Camera Tests for the new Eoghan McQuinn’s short – film
Jan 14, 2015

On Monday 12th, I had the pleasure of shooting some camera tests for the new short – film that Eoghan McQuinn is going to shoot this year.

I consider myself lucky because of two things:

– First of all, Eoghan asked me to be his cinematographer for this new short – film, which made me very happy as I did not know if he was convinced with the work I did on Staccato and that you can see on the following link (http://miguelangelvinas.com/shooting-staccato-the-cinematography-of-a-period-drama-short-film/)
– Second of all, I always ask for camera test on the locations we are going to use and it is very difficult in a short – film to have a full day of testing with almost all the equipment you are going to use for the actual project. So I was very happy when he agreed to shoot these tests.

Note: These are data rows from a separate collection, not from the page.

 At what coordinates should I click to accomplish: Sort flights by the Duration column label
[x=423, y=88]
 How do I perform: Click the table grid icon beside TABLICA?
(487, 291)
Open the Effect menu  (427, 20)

Just two things before you start seeing the frames and reading about them.

The wide frame in the restaurant is a lateral dolly to the left and it starts where the frame is but it finishes with another background.

Bear in mind that they are not graded, just the Rec709 curve applied on Davinci.

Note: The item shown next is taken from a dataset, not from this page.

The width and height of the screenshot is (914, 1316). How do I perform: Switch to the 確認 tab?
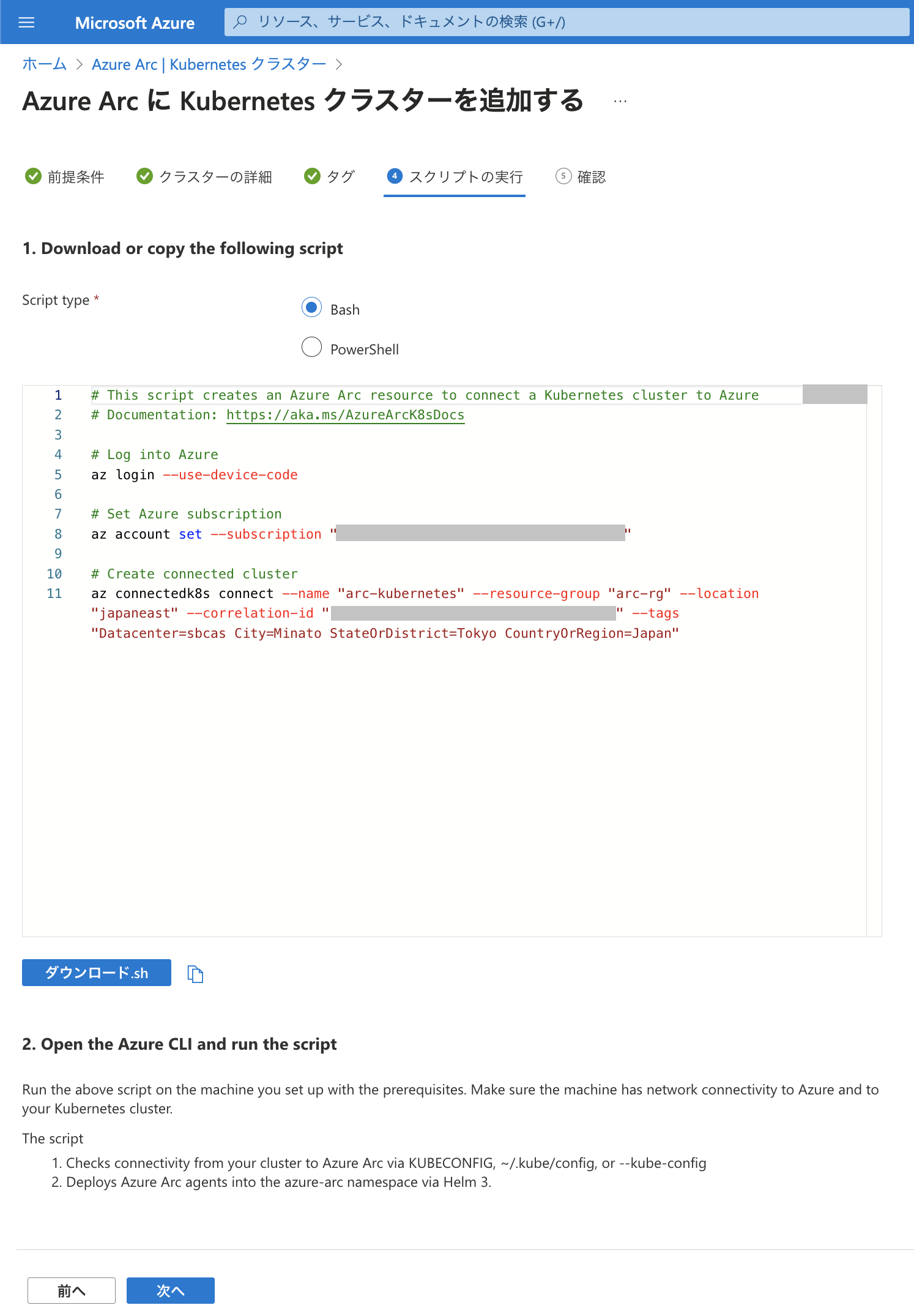tap(581, 177)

Let’s start with the wide:


Available light with 216 on the windows in front of the young girl.

T2 1/3 in camera.

On the day, if we shoot at night, I will have to place either a bounced lateral light or just a bounce (although I don’t think a bounce will be enough) for the “Woman” so she is not “in the dark” and it will help me match the close ups too.

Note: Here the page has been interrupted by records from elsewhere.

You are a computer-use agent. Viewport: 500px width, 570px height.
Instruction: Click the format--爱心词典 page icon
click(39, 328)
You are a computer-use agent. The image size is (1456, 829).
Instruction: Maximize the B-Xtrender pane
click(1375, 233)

I was thinking about creating depth by using different colors coming from the inside of the restaurant, I mean:

– Foreground, as it is.

– Middle part of the frame, available light.

– Last part of the restaurant, cyan light coming from the inside or by placing some visible tubes on the exterior of the wall, so I have bright spots in the frame and they will give light.

It is a bit risky as I think that they will distract the spectator’s point of view so we’ll see on the day :).

– Background, in the final position, maybe a practical with a blonde hitting the wall (there is a red brick wall as a background in the final position)

And now, the close ups, which served very well for me to see how their faces worked on available light and what kind of approach I will have to do in order to maintain the same light levels and make them look super pretty.

I was more interested in seeing the effects of the light than in having the same contrast, however, I think I should have gone for the same contrast so the close ups could have cut well

Young Girl

T 2.1 in camera.

There is the available light coming from the inside.

However, we weren’t going to spend that time in the restaurant, we were planning on shooting in the evening time and then moving to another location.. however, directors are the bosses and after shooting the shot we wanted, he decided that he wanted to try different setups.. and the night came and as I had two Kinoflos just in case, I decided that I wanted to see if they would work with a face like theirs.

So, usually I would bounce the kinoflos but I didn’t have any polyboard or frame available :D.

One of my friends who was helping us happened to have a piece of 216 in her car though and that is what we used to diffuse the light coming from the windows.

So we took the 216 off the windows and put it on the kinoflo which is giving the “blue” light (A piece of peacock blue that I had in my car just in case you are interested), you can see the position (left side of the frame)

The other kinoflo is giving the little lateral kick light in the hair, without it, the hair became very dark and there was no separation between the hair and the background in the right side of the frame.

What I think I will do on the day is the following:

I will augment the light coming from the interior of the restaurant so I have a good T Stop and then I will create a soft blue light coming from the lateral a little bit overexposed, and of course, I will light the hair as it is in the frame.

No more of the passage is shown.